MICHAEL KENNEDY & ART MAGENNIS
Four Courts Press
€40.50
ISBN 9781846825231
Reviewed by
Thomas O’Loughlin
To appreciate this important book one must note the opening sentences with care:
‘This book originates in a personal memoir by Comdt. Art Magennis of his service with the 35th Irish Battalion in Organisation de Nations Unies au Congo (ONUC) in the Congolese province of Katanga. Dr Michael Kennedy developed the memoir into an entirely new text by combining Magennis’ eye-witness account with in-depth archival research.’
One reads it as a single book—it is not commentary on another text—written with the perspective of a distance of 50 years and the benefit of the release of long-closed archives (e.g. it is now clear that London was better informed about what was happening in the Congo and to the Irish troops there than was Dublin—and it is fascinating to read their assessment of Seán MacEoin or Conor Cruise O’Brien), yet having the detail, and military analysis, of a unit history. Moreover, it is not a piece of military history combined with a piece of diplomatic political history but a single, well-integrated book. And as one could not separate the military and political realities during the engagement, so one cannot separate them in this book. This makes it the best account to date.
The complexity of de-colonialisation, especially for countries such as Belgium with little or no internal desire for it, is now too easily forgotten. Few Belgians saw any problem with their possessions in Africa; they were proud of what they saw as their mission of enlightenment, and were fiercely protective of their economic assets. Any process, even one promoted by their protecting power, the United States, that challenged their grip was resisted and resented. And so the Belgian retreat from the Congo was destined to be messy.

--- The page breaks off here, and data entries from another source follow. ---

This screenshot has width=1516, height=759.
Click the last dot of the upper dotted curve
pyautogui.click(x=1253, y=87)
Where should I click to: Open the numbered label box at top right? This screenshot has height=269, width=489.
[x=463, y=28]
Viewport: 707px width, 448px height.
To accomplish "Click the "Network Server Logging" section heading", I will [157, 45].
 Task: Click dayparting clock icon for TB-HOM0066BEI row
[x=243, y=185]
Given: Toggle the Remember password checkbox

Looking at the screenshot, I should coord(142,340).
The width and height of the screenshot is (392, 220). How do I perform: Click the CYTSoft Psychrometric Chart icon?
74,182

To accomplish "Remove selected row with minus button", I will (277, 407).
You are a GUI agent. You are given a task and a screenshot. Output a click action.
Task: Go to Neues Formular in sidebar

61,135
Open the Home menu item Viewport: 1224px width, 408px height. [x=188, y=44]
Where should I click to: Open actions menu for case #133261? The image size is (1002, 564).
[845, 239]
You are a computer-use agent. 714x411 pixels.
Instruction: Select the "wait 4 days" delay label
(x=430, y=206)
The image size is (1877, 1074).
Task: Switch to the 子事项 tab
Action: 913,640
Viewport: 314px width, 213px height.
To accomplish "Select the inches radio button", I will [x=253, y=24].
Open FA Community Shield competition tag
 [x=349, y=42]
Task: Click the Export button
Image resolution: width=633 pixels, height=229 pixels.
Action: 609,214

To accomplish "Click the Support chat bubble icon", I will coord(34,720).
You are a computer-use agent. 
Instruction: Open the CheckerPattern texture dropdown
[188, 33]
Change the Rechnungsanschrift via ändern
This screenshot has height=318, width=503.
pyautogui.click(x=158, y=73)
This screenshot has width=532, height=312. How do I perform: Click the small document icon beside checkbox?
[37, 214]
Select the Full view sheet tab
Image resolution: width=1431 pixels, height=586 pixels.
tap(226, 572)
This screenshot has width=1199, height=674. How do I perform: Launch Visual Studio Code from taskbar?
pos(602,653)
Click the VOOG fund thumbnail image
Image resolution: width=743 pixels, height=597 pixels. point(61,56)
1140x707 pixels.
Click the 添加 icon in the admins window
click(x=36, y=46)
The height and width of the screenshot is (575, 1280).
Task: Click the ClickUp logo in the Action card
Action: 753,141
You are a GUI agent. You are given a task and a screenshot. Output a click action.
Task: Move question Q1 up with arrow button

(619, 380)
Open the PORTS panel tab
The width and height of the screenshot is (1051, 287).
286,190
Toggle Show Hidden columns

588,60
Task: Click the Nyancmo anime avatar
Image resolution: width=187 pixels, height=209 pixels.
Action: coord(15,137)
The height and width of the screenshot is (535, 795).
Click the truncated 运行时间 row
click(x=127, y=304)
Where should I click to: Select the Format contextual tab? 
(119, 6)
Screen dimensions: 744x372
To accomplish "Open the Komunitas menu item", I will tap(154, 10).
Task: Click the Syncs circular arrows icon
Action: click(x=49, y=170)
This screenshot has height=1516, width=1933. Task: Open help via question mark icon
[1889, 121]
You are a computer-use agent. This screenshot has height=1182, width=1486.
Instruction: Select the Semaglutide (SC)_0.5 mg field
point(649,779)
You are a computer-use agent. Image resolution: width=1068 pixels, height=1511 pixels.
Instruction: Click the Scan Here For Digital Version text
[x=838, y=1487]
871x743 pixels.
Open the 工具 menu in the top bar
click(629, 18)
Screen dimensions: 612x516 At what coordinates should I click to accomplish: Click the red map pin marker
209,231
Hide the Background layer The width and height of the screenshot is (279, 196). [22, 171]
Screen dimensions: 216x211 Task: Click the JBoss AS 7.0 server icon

Into this mess stepped—in a gesture whose political nobility is well documented here—the tiny forces, diplomatic and military, of Ireland, and in the process both discovered their naivety and lack of preparedness. That the small garrison army was unprepared is the stuff of military legend in Ireland: the men in ‘bull’s wool’ uniforms, with Lee-Enfield rifles and World War II-vintage ‘home-made’ armoured cars! What is less referenced, but outlined with precision and detail here, is the unpreparedness of Irish diplomats for taking a more significant international role following Ireland’s admission to the UN. This is well documented in this book: Irish diplomats at the UN acting well beyond their brief from Dublin (and frequently against Dublin’s wishes); External Affairs in Dublin having a poor grasp of the situation into which it was committing Irish troops; Frank Aiken acting naively with regard to Dag Hammarskjöld and the UN more generally; and individual diplomats such as Conor Cruise O’Brien being unaware that they were not pro-consuls but cogs in a bureaucratic machine. Few reputations come out of this book without loss of lustre. We see brave Irish soldiers being put in harm’s way with—until things went seriously wrong and the Irish body-count began to mount—their masters not only failing in the covenant that should exist in a democracy between the politicians and the armed forces but being virtually unaware of it. It was not just FN rifles and steel helmets that those junior officers, NCOs and men needed, but the political protection of the government, and its diplomats, that recognised that they were their troops, carrying out their policy abroad. Unwittingly, but movingly, the book contrasts the unthinking carelessness of the men in suits (and in the army’s upper ranks) with the attention to their duties (often with little understanding owing to poor briefing) of the battalions on the ground in Africa—and those men, alone, emerge with honour from this account.
One major source of confusion then, and in the memory of those operations and subsequent deployments on ‘peacekeeping’, concerns what was meant by that deliberately ambiguous term. For Hammarskjöld this might have meant some notion of the UN as the world’s policeman, and there is evidence amassed here of such a grandiose vision, as if he could organise a war from New York without a professional general staff and with other nations’ troops. For the Irish government and army command it meant the restoration of law and order—by analogy with ‘acting in aid of the civil power’. For others—such as Conor Cruise O’Brien—it was the implementation of legitimate government over rebels from the UN as a supra-national source of authority. Hardly anyone noticed that the real peacekeeping was not between rival groups in Africa or elsewhere but between the two superpowers. It evolved as a way to defuse potentially proxy wars so that they did not escalate into World War III. Although some glimpsed this then, few recognised that this was the primary aim; and yet it was only in the recognition of the confusing nature of the concept of ‘peacekeeping’ that a viable political and military strategy could be evolved for situations such as that confronting ONUC. This larger context of ‘peacekeeping’ is mentioned in the book but does not get the prominence it deserves—and the absence of the larger strategic analysis is a weakness.
That said, this book is important not just as a contribution to the diplomatic and military history but also as a window on the growth in the Irish state’s self-awareness and self-confidence in the early 1960s.
Thomas O’Loughlin is Professor of Historical Theology at the University of Nottingham.